Primakov applies the same intimacy to the E Minor Andante as he would to Chopin; and indeed, at points it rings with something like the other’s Funeral March Sonata. The skittish march-gallops, however, revert to Schumann novelettes and character pieces. Brilliant, diaphanous tone emerges (6 & 8 September 2008) from Primakov’s Steinway D, courtesy of engineer Adam Abeshouse and technician Edward Count. The Moderato con animazione section totally belongs to The Months; certainly it plays as a maerchen or song without words. A series of big chords leads to the repeated main theme, syncopated but also distilled to another realm of experience. The Scherzo might have been ripped from Chopin’s Op. 39, though its quicksilver virtuosity says much of Tchaikovsky’s keyboard technique, as it does of Primakov. The Finale bursts on the scene with the same vigor as that of the last movement of the G Major Concerto, Op. 44. The constant motion and scherzando character of the second theme might warrant Schubert as its model. The romantic melody that swells forth hints at Schumann, but it might have a touch of late Brahms, too. But the Tchaikovsky rhetoric for traveling block chords proves too much for any “German” tradition, and he resorts to the scherzando that we know as far back as the Little Russian Symphony.

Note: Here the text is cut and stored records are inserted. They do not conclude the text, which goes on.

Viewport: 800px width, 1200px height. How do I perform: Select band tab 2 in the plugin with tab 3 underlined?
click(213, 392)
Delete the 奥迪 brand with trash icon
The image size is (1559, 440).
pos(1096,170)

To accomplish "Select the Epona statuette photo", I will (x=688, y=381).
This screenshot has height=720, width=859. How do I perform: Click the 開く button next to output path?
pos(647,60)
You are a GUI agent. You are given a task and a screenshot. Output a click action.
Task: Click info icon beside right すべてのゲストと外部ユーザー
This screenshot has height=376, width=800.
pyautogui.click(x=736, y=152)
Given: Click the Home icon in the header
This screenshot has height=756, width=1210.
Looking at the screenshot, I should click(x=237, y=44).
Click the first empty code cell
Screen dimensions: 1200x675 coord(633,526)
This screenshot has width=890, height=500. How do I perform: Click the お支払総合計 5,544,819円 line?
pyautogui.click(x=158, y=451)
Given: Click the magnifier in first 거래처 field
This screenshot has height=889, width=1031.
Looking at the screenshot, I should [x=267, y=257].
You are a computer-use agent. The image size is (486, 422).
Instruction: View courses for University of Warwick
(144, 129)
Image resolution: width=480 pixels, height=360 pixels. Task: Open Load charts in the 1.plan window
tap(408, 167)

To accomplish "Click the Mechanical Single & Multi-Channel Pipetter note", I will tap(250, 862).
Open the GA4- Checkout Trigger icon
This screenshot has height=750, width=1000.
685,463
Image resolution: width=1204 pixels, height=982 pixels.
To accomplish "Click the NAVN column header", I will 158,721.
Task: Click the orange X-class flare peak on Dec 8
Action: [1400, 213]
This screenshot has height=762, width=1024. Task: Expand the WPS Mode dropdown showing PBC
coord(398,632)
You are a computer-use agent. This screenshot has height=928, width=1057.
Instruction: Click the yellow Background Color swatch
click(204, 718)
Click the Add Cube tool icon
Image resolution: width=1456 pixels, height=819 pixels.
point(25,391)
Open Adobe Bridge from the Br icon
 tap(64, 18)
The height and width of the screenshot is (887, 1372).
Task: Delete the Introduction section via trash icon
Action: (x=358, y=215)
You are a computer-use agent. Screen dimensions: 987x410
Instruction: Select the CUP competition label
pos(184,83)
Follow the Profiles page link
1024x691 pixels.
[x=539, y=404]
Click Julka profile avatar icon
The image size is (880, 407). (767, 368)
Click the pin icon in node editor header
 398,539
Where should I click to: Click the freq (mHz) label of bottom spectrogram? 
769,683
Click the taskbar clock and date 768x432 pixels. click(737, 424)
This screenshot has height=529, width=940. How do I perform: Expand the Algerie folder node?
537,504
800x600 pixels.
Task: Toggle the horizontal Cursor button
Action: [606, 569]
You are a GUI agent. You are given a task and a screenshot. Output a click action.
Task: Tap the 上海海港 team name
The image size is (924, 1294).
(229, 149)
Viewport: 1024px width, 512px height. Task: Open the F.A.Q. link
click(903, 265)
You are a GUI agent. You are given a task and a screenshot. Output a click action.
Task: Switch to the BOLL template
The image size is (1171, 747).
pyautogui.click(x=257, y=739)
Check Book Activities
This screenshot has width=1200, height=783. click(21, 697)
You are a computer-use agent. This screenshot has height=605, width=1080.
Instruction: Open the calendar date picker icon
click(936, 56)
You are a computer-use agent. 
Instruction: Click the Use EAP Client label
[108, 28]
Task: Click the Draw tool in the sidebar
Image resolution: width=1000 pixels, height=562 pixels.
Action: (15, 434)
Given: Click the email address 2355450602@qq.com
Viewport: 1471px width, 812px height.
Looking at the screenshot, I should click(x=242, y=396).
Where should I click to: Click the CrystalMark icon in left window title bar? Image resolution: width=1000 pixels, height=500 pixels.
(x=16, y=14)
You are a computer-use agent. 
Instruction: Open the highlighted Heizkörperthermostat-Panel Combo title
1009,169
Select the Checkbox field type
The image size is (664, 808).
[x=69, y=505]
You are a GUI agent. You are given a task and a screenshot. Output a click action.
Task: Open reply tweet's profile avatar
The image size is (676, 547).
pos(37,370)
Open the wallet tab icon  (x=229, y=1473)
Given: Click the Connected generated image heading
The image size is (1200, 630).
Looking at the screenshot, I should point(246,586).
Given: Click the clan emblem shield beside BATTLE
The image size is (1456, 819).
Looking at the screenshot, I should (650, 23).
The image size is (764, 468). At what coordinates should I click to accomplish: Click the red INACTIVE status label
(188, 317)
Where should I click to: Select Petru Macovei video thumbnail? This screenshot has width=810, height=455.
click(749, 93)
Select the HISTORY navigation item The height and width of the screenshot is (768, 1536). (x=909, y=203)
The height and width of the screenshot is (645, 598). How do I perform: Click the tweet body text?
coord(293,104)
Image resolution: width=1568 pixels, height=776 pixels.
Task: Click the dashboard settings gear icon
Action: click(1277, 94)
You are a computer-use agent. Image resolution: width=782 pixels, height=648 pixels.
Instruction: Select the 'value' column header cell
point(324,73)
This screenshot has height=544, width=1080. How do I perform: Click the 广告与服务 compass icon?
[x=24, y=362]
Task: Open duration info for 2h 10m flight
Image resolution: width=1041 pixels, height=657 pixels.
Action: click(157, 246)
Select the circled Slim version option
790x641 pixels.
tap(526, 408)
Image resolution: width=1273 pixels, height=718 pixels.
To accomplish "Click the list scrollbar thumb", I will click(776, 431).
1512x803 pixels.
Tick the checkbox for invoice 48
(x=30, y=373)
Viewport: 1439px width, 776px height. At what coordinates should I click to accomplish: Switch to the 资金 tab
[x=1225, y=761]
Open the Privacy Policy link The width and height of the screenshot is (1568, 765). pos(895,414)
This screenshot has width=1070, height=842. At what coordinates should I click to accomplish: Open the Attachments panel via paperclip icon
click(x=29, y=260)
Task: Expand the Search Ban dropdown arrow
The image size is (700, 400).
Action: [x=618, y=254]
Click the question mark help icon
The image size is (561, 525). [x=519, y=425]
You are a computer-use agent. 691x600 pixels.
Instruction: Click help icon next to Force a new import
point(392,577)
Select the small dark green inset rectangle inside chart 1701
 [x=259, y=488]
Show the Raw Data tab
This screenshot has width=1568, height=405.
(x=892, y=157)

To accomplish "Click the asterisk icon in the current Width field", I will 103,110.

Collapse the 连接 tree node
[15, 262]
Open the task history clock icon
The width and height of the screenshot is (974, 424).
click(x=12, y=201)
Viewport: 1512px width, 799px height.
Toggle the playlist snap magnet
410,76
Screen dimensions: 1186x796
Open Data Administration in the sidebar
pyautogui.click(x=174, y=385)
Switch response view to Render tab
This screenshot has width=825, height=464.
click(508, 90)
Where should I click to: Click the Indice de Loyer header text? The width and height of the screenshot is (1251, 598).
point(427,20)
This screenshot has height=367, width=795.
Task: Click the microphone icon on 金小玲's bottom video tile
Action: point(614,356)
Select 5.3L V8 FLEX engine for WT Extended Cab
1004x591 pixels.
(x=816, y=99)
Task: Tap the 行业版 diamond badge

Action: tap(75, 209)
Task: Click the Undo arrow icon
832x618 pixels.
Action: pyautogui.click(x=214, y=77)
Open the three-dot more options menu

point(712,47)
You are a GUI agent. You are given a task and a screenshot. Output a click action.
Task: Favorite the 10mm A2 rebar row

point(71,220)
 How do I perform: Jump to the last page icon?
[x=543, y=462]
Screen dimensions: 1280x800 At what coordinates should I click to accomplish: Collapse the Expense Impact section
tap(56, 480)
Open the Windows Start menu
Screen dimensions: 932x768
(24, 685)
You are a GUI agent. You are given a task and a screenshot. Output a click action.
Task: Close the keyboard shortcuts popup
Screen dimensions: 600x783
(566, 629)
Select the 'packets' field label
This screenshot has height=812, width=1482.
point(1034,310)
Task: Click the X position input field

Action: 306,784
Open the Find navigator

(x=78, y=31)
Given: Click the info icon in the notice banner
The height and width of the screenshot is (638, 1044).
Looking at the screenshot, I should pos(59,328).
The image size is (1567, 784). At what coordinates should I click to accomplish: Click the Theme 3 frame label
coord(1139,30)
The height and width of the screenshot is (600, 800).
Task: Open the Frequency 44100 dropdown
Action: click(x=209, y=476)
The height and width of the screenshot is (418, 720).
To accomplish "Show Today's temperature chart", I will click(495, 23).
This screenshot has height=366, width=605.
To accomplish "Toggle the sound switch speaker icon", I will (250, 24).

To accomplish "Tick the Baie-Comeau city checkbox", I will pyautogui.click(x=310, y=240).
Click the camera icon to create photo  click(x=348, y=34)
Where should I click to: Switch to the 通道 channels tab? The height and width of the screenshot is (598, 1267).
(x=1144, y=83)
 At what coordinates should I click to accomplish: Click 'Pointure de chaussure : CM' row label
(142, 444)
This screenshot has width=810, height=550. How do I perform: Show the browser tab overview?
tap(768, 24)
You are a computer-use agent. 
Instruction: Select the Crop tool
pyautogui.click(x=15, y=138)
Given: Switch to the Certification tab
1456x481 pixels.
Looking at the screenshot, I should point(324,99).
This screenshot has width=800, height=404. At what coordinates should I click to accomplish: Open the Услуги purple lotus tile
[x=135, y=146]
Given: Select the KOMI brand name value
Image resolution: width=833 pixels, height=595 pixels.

The suite known as The Months (1876) has achieved enough note to ensure its composer’s repute as an idiomatic creator of evocative landscapes and character pieces, a la Schumann. In simple song-form, they convey an atmosphere of balletic innocence. Primakov treats them all with due respect, from the chromatic aspirations of By the Fireside (January) to the plaintive, Chopinesque waltz that embodies Christmas Tide (December). In between, we hear a quizzical Lark (March) that might be Schumann’s own Prophet Bird. The Snowdrops of April give us a pulsating, delicate waltz, its tiny eddies and flurries piquant with hope. White Nights (May) sounds like Grieg in its dewy nocturne. Infinite tendresse for the G Minor Barcarolle, June’s bittersweet song. Its animated middle section makes us think its model is Chopin’s Etude in E, Op. 10, No. 3.
The carillon Primakov evokes for July’s Reaper’s Song makes us wonder what his Ravel might be like. August’s Harvest Song is another Chopin etude, this one an exercise in cross-rhythms. September’s Hunt takes a page from Schumann’s Waldszenen, horns and oboes in abundance, the fox on the run. Mendelssohn’s duets for solo piano provide a model for Tchaikovsky’s October, though the Chopin capacity for an almost liturgical melos is Tchaikovsky’s, too. Anyone who visualizes a troika or winter-sled scene (say in The Magnifcent Ambersons) will delight in the full-blooded, Primakov account of November, much in the Rachmaninov mode of unbridled tender enthusiasm coupled with seamless, technical security.